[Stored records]

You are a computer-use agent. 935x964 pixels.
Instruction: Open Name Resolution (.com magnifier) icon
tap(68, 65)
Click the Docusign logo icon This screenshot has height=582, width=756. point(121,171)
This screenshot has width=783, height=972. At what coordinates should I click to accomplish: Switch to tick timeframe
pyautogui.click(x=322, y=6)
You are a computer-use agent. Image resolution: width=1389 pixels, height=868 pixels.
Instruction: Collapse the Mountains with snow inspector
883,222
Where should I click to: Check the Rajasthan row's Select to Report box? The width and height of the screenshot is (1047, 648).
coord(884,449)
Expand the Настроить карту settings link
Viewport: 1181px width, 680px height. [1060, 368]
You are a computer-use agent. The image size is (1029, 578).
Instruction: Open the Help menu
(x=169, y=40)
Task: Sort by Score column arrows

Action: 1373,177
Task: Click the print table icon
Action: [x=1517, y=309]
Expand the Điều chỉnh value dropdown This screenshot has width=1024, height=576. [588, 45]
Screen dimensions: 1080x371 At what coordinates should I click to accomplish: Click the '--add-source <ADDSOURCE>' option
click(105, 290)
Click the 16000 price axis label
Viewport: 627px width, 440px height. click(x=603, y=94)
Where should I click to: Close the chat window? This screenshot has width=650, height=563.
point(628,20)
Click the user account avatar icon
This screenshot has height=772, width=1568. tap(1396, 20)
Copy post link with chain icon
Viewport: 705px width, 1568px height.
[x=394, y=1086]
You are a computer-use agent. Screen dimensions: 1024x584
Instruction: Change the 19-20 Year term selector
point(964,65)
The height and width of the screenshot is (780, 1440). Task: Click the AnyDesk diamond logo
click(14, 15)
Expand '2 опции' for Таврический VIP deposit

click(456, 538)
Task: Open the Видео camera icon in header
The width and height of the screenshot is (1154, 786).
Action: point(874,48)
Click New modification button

- WHAT THIS TASK INVOLVES
Please output each entry above exactly, leaving nothing out.

- TASK SOLUTION
You are a computer-use agent. 935x964 pixels.
Instruction: Open Name Resolution (.com magnifier) icon
tap(68, 65)
Click the Docusign logo icon This screenshot has height=582, width=756. point(121,171)
This screenshot has width=783, height=972. At what coordinates should I click to accomplish: Switch to tick timeframe
pyautogui.click(x=322, y=6)
You are a computer-use agent. Image resolution: width=1389 pixels, height=868 pixels.
Instruction: Collapse the Mountains with snow inspector
883,222
Where should I click to: Check the Rajasthan row's Select to Report box? The width and height of the screenshot is (1047, 648).
coord(884,449)
Expand the Настроить карту settings link
Viewport: 1181px width, 680px height. [1060, 368]
You are a computer-use agent. The image size is (1029, 578).
Instruction: Open the Help menu
(x=169, y=40)
Task: Sort by Score column arrows

Action: 1373,177
Task: Click the print table icon
Action: [x=1517, y=309]
Expand the Điều chỉnh value dropdown This screenshot has width=1024, height=576. [588, 45]
Screen dimensions: 1080x371 At what coordinates should I click to accomplish: Click the '--add-source <ADDSOURCE>' option
click(105, 290)
Click the 16000 price axis label
Viewport: 627px width, 440px height. click(x=603, y=94)
Where should I click to: Close the chat window? This screenshot has width=650, height=563.
point(628,20)
Click the user account avatar icon
This screenshot has height=772, width=1568. tap(1396, 20)
Copy post link with chain icon
Viewport: 705px width, 1568px height.
[x=394, y=1086]
You are a computer-use agent. Screen dimensions: 1024x584
Instruction: Change the 19-20 Year term selector
point(964,65)
The height and width of the screenshot is (780, 1440). Task: Click the AnyDesk diamond logo
click(14, 15)
Expand '2 опции' for Таврический VIP deposit

click(456, 538)
Task: Open the Видео camera icon in header
The width and height of the screenshot is (1154, 786).
Action: point(874,48)
Click New modification button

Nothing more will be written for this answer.